> **THE EXERCISE**:
Please copy the records word for word, from the line that contains "Click the dashed black projection arrow head" through the end of the records, leaving the pictures out.

* BEGIN RECORDS TO USE *

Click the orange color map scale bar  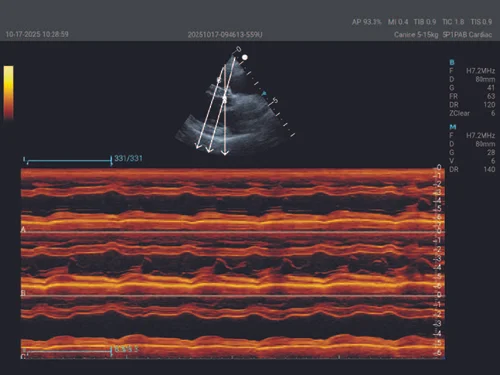tap(9, 92)
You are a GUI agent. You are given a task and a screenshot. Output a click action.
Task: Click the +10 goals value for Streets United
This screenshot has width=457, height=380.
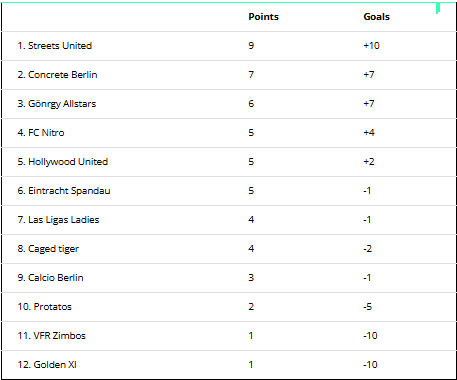[x=371, y=46]
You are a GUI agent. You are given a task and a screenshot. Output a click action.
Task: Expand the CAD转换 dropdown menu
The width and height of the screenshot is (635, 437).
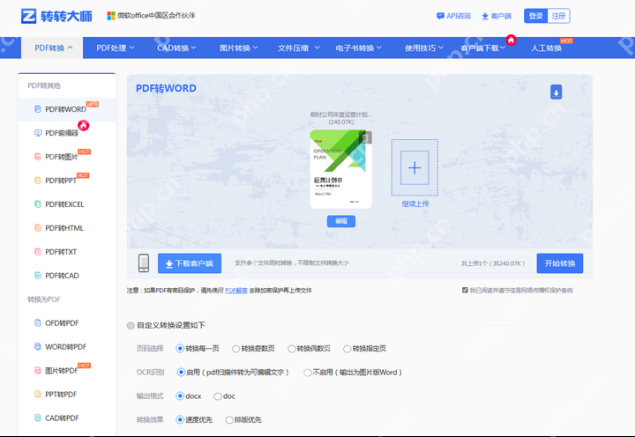pos(180,47)
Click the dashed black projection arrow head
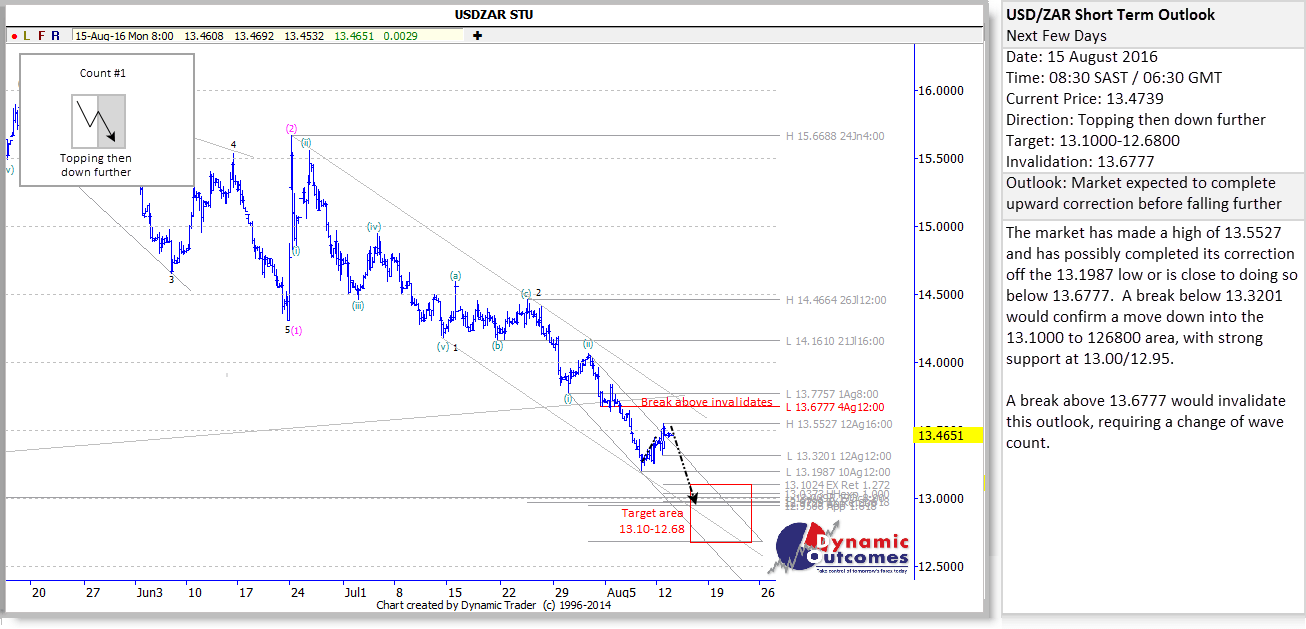Screen dimensions: 1306x629 coord(692,498)
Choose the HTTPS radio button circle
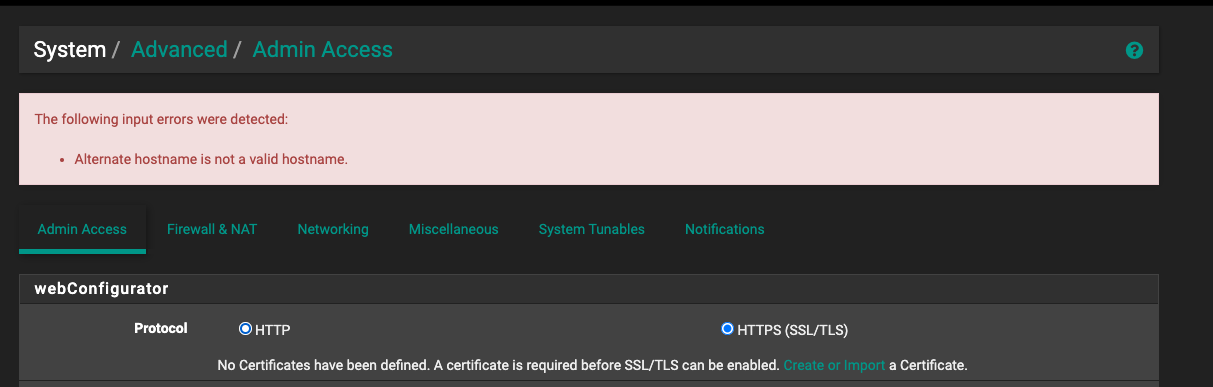Viewport: 1213px width, 387px height. [727, 329]
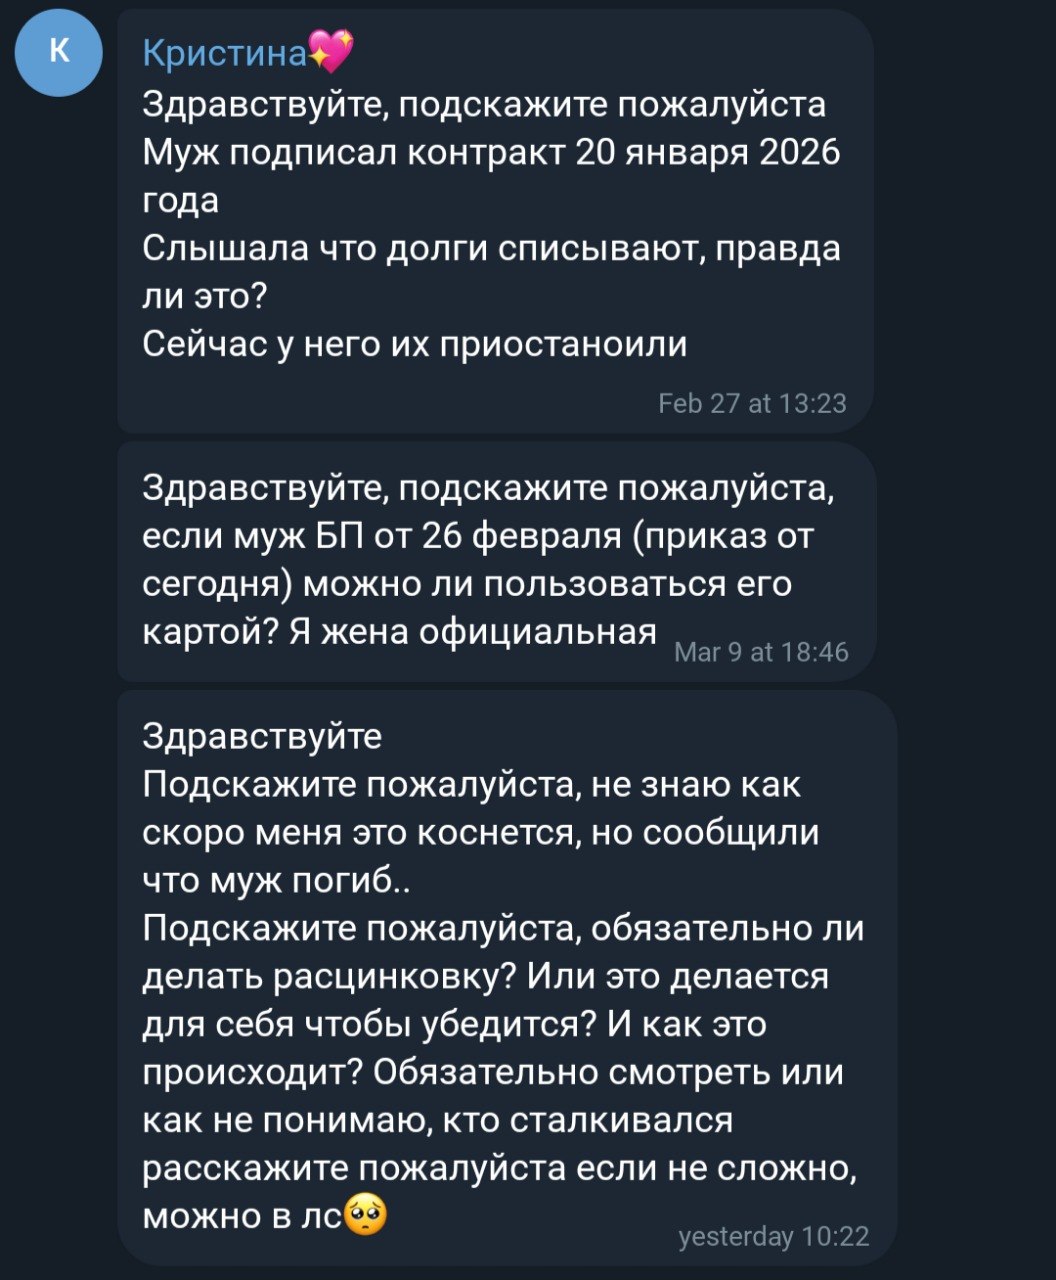Screen dimensions: 1056x1280
Task: Click the pleading face emoji after "можно в лс"
Action: 365,1216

* END RECORDS TO USE *

> **RESPONSE FOR THIS EXERCISE**:
Click the dashed black projection arrow head
Screen dimensions: 1306x629 coord(692,498)
Choose the HTTPS radio button circle
Viewport: 1213px width, 387px height. [727, 329]
Screen dimensions: 1056x1280
Task: Click the pleading face emoji after "можно в лс"
Action: 365,1216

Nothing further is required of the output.